ANOTHER OF THOSE sudden rebounds that constitute the basic fabric of Bonaduce’s career occurred around 2010-11. Actually, there were two such moments. First, and most significantly, he married Amy Railsback, a former substitute teacher turned talent manager, in a beachfront ceremony in Maui, and in short order finally got sober. “She’s my light at the end of a long tunnel,” he says. And then, in the fall of 2011, following a change of format at Bonaduce’s latest radio station in Philadelphia, the couple moved to Seattle. “We both love the area, particularly places like Chinook’s and the Queen Anne Farmers Market, and the occasional hockey game,” Amy says.

After 12 continuous years of co-hosting “The Danny Bonaduce & Sarah Morning Show” on KZOK-FM, it seems as if the boy who once almost permanently lived on a bus finally has found a home.

“I’ve worked with Danny all that time,” says his co-host, the “one-name” Sarah, “and every day delivers the unexpected. He’s brash in the most positive way. You never know what you’re going to hear, but it’s always uniquely Danny. With our morning show, one of the things I love is his honesty. People often ask me what Danny’s really like, and I tell them what you hear is what you get. He’s the same exuberant person on and off the air.”

The show is a compelling mixture of music; banter; wit; occasionally combative views on the social issues of the day; and freewheeling, often experience-based lifestyle advice. Want to know whether you have a substance problem? Ask Bonaduce. Curious about what your spouse might be getting up to on those late nights at the office? He’s your man. “Whatever the problem is, I’ve probably been there,” Bonaduce says, with his distinctive raspy laugh. He’s never cruel or dismissive, and clearly loves what he does. “I have the best job in the world, and I live in the best city in the world,” he tells me. “Even I couldn’t blow that.”

There is a disarming candor to Bonaduce the man and the radio personality, a natural modesty that coexists with the sort of winning self-confidence that caught Richard Chamberlain’s ear in the Hollywood diner nearly 60 years ago. At this point, Bonaduce’s story is both an inspiration and a warning about the rewards and perils of celebrity. It’s also one that answers for all time the question about whether there can be a second act to someone’s life.

When Bonaduce’s old friend David Cassidy passed away in November 2017 at the age of 67, his rueful last words were, “So much wasted time.” Coming from a man who had his own share of professional ups and downs, it was a poignant reminder of the importance of making every day count. The phrase obviously struck a chord with Bonaduce, anyway, because shortly after Cassidy’s death, he went out and had it tattooed across his heart.

- What you are asked to do -
In the Bonaduce profile, take everything from "There is a disarming" down to "across his heart." and write it out again, swapping "modesty" for "humility". The data after this text has no role here.

- Input data -

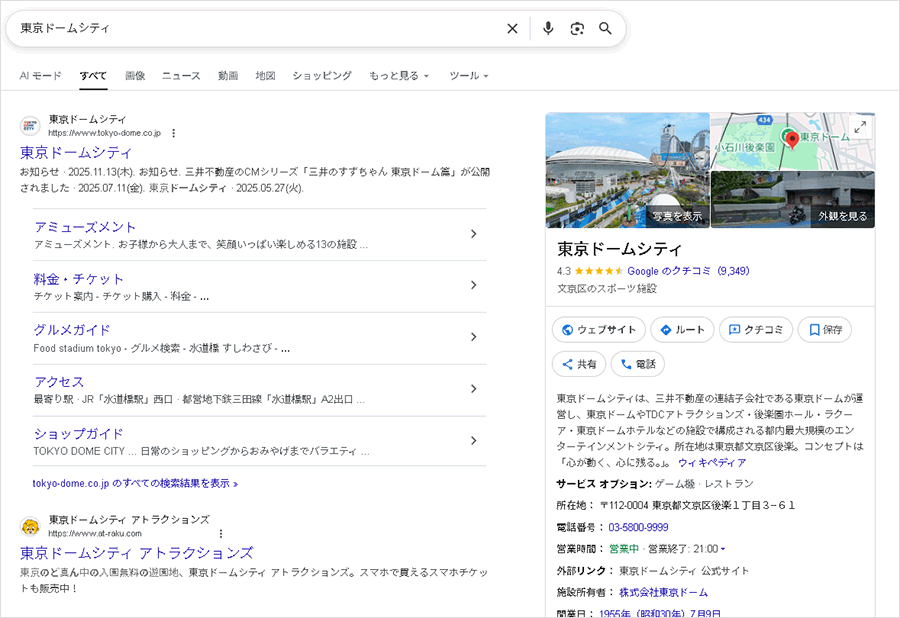The image size is (900, 618).
Task: Open the ツール dropdown menu
Action: point(468,76)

- Response to the exercise -
There is a disarming candor to Bonaduce the man and the radio personality, a natural humility that coexists with the sort of winning self-confidence that caught Richard Chamberlain’s ear in the Hollywood diner nearly 60 years ago. At this point, Bonaduce’s story is both an inspiration and a warning about the rewards and perils of celebrity. It’s also one that answers for all time the question about whether there can be a second act to someone’s life.

When Bonaduce’s old friend David Cassidy passed away in November 2017 at the age of 67, his rueful last words were, “So much wasted time.” Coming from a man who had his own share of professional ups and downs, it was a poignant reminder of the importance of making every day count. The phrase obviously struck a chord with Bonaduce, anyway, because shortly after Cassidy’s death, he went out and had it tattooed across his heart.